Dustin Ebeltoft's team was brainstorming ideas for costumes and funny hats when he pitched the obvious: toilet hats. ¶ That's what the team would wear when they pitched a Rube Goldberg-esque toilet scrubber invention to the judges in a state tournament of Odyssey of the Mind. ¶ The 11-year-old quickly sketched out his ideas as he waited to be admitted at All Children's Hospital in St. Petersburg and get hooked up to tubes for another round of chemotherapy.
He held up his sketches to his laptop camera so his teammates who were meeting 30 miles away at Trinity Elementary School in Pasco County could see them via Skype.
"We miss you!" Kendra Hoffman and Emma Book occasionally intoned, prompting Dustin to smile and share silly cartoons of a Pac-Man eating a chicken.
Dustin's mom, Kim George, calls Odyssey of the Mind a blessing. The problem-solving program invites thousands of students from all over the world to offer creative solutions to a problem and then compete with their answer in regional and state tournaments.
"It's one of the best things for him," George said. "That's kind of what keeps him going."
In January, doctors discovered that Dustin had Ewing's sarcoma, a relatively rare cancerous tumor limited mainly to children. The primary treatment is chemotherapy and radiation.
Dustin's aggressive eight-month schedule takes him out of school frequently and has curtailed many of his activities, such as his favorite sport of soccer.
But the gifted student who loves to read fantasy books and thinks about becoming an architect refuses to give up on Odyssey.
"I really like the spontaneous," Dustin said, referring to the part of the competition when students must creatively answer questions they've never heard before.
Dustin can't do without the team. And the team can't do without him, their acknowledged idea man. So when he can't attend, they Skype him in.
"He can't build anything," teammate Shiva Murali said. "But other than that, it's just like he's here."
Teacher-coach Susan Schultz praised Dustin for sticking with school and Odyssey. His treatments were scheduled so he could attend the regional competition and the state event, too.
"A lot of kids, they would have just stopped coming to school," Schultz said. "He comes to school as much as he possibly can. Plus he does this. He wants to be involved despite how sick he is. To me, that's just inspiring."
Dustin's team, which also includes Julia Walkup, Morgan Bombei and Sierra Schultz, nominated him for a regional award, given to the event's most inspirational participant.
Dustin won, but initially he was more focused with his team's third-place medal at regionals and the chance to compete at state. Then he realized he had been singled out.
"I really wasn't expecting it," Dustin said. "But when I did get it, it was really good, because I did it. I am kind of proud of myself that I made it this far."

######

• **REQUIRED TASKS**:
A. Rewrite the part of the article about Dustin that opens with the words containing "Dustin's aggressive eight-month" and closes with "sport of soccer.", swapping "soccer" for "swimming".
B. Answer these questions from the article about Dustin:
(i) What cancer did doctors find that Dustin had?
(ii) What medal did his team win at regionals?
(iii) How many miles away from Dustin were his teammates meeting when they reached him by Skype?

######

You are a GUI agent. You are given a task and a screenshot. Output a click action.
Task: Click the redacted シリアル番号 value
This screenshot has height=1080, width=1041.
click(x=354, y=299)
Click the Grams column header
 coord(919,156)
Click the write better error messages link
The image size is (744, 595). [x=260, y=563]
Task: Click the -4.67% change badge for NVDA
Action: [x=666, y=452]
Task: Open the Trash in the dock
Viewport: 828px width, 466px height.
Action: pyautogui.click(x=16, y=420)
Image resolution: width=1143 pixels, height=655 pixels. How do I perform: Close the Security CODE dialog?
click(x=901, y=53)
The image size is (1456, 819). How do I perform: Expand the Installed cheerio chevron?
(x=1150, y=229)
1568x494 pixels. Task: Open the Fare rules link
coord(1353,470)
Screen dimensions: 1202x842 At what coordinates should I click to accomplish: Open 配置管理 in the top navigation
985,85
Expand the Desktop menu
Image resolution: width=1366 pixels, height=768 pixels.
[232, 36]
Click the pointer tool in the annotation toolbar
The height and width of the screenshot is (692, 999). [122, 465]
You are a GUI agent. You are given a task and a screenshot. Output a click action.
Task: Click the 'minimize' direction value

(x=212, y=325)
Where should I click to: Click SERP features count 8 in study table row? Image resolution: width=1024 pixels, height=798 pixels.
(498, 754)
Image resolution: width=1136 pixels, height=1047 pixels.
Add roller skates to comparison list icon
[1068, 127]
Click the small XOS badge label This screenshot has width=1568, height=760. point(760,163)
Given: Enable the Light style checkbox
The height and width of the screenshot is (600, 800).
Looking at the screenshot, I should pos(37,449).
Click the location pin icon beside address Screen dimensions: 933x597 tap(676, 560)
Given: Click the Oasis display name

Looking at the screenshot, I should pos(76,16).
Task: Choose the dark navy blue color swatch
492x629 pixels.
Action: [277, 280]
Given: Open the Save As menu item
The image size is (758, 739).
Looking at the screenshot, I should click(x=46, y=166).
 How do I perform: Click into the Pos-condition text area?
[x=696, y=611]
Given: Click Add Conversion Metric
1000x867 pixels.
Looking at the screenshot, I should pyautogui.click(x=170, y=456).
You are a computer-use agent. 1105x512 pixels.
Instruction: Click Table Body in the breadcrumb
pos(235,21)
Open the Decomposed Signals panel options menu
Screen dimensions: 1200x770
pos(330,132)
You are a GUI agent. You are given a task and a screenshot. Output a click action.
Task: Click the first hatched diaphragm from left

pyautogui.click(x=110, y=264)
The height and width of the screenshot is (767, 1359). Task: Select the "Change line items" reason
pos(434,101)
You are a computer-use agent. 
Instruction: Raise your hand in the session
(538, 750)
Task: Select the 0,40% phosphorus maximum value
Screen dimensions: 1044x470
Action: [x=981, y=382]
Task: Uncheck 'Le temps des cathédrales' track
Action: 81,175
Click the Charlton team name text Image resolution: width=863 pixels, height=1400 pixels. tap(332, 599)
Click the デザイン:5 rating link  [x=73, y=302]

######

• **RESPONSES BY TASK**:
A.
Dustin's aggressive eight-month schedule takes him out of school frequently and has curtailed many of his activities, such as his favorite sport of swimming.

B.
(i) Ewing's sarcoma
(ii) A third-place medal
(iii) 30 miles